Tuesday, November 25, 2008 | 4:22 p.m. CST

ST. LOUIS — Just in time for the busiest travel week of the year, gasoline prices are reaching new lows in Missouri and around the country.

In fact, AAA Auto Club reports that Missouri’s $1.58 average price for a gallon of regular unleaded is the lowest in the nation. Among neighboring states, Kansas on Tuesday was at $1.70, Iowa at $1.78, Illinois at $1.88 and Arkansas at $1.73.

Around Missouri, a gallon of regular unleaded was selling for $1.48 in Kansas City, $1.51 in St. Joseph, $1.53 in St. Louis, $1.56 in Springfield and $1.60 in Columbia.

AAA’s Mike Right expects gasoline prices to bottom out soon, but he doesn’t expect a sharp rise.

“Sooner or later the cutback in production by OPEC and other oil-producing regions as well as cutbacks in refinery production is going to have the desired impact for the folks who own and produce the oil, and that is going to get the price north of where it is now,” Right said. “But I don’t think we’re likely to see $4 or even $3 a gallon anytime in the immediate future.”

Nationally, a gallon of regular unleaded was averaging $1.89, down 81 cents from a month ago. Diesel fuel was selling for $2.81, down 67 cents from last month.

The $1.58 price in Missouri was down 78 cents from last month and down $2.37 from the peak of $3.95 on July 16. Diesel fuel in Missouri peaked at an average of $4.69 on July 17. On Tuesday, it was selling for $2.55.

Right said gasoline prices have dropped as the price of crude oil has declined by about two-thirds. Once at more than $150 a barrel, crude oil was at $50.63 on Tuesday.

Missouri also benefits for several other reasons.

“It’s a combination of low taxes and relatively close proximity to supply,” Right said. “We have access to several producing regions, and we enjoy pretty competitive markets among wholesalers and retailers.”

Thanksgiving week is also busy for air and rail travel. Lambert Airport in St. Louis expects its busiest days to be Sunday and Monday as people return home.

“Everyone has scattered departures but everyone has that hard deadline date to get back, which is Monday for most people,” Lambert spokesman Jeff Lea said.

Air travel overall is expected to be down from last year because of the sour economy, but Lea said passengers should expect near-capacity planes because airlines have cut back on the number of flights. And Lea notes that even if crowds at the airport might not be as large as past Thanksgiving weeks, they’ll still be much bigger than normal.

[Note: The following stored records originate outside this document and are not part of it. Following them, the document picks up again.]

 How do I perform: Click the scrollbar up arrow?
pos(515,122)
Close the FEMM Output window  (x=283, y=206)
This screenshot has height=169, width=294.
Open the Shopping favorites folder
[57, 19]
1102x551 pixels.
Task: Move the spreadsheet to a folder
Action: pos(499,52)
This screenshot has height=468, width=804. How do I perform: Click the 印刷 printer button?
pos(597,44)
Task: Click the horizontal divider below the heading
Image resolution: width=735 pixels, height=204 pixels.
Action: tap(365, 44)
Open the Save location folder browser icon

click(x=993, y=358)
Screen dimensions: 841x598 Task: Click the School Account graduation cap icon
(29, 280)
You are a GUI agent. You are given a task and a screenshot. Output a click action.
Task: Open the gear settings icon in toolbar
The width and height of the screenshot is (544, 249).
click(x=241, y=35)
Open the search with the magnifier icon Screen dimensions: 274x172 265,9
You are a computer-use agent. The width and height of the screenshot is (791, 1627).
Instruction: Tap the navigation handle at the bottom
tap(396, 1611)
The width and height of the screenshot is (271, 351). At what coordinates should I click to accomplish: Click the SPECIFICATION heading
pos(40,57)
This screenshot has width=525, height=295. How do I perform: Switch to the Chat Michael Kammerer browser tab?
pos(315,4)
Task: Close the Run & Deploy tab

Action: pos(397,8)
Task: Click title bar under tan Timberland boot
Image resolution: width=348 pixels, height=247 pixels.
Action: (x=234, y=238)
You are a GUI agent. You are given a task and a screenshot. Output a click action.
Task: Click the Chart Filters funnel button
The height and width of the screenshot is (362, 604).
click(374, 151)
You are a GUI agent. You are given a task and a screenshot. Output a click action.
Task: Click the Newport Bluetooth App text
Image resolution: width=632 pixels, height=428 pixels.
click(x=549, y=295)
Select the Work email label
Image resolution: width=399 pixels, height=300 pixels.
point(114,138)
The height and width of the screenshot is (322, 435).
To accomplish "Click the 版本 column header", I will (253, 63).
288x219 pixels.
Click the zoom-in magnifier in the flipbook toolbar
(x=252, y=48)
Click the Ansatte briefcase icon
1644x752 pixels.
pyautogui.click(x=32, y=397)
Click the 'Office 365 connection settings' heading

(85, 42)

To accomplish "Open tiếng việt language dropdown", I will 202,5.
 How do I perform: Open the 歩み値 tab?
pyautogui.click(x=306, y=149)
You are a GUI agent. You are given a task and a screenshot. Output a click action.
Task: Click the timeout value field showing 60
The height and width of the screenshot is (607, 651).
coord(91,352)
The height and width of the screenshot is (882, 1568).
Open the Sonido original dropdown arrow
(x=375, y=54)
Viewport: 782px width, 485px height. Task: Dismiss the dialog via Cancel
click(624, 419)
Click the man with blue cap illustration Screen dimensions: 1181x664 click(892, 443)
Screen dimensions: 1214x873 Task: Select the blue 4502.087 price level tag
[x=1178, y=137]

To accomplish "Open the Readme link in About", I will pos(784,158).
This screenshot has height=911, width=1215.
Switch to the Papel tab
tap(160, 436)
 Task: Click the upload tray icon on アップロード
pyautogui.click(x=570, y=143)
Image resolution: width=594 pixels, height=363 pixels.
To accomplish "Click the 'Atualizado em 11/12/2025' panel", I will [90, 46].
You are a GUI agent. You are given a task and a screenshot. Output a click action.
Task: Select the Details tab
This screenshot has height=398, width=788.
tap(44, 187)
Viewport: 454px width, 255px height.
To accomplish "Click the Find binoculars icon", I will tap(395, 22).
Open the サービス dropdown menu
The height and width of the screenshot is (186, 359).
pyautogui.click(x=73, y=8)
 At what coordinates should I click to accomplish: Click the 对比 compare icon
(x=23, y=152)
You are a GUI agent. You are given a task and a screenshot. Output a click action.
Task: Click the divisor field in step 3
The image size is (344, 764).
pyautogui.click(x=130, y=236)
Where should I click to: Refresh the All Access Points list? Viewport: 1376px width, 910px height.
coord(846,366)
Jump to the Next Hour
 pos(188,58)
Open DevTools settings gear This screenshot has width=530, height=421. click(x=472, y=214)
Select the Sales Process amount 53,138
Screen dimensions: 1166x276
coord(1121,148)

“People need to be prepared and understand there are going to be some lines,” he said.

Amtrak expects Wednesday to be the busiest day of the year for rail travelers, with 65 percent more passengers than a typical Wednesday, spokesman Marc Magliari said. Sunday will be nearly as busy, he said.

Amtrak officials urge passengers to arrive at the station at least 45 minutes early if tickets need to be picked up. They should carry a photo identification, make sure luggage is tagged with a name and address, and understand the limit of two carryon bags per person.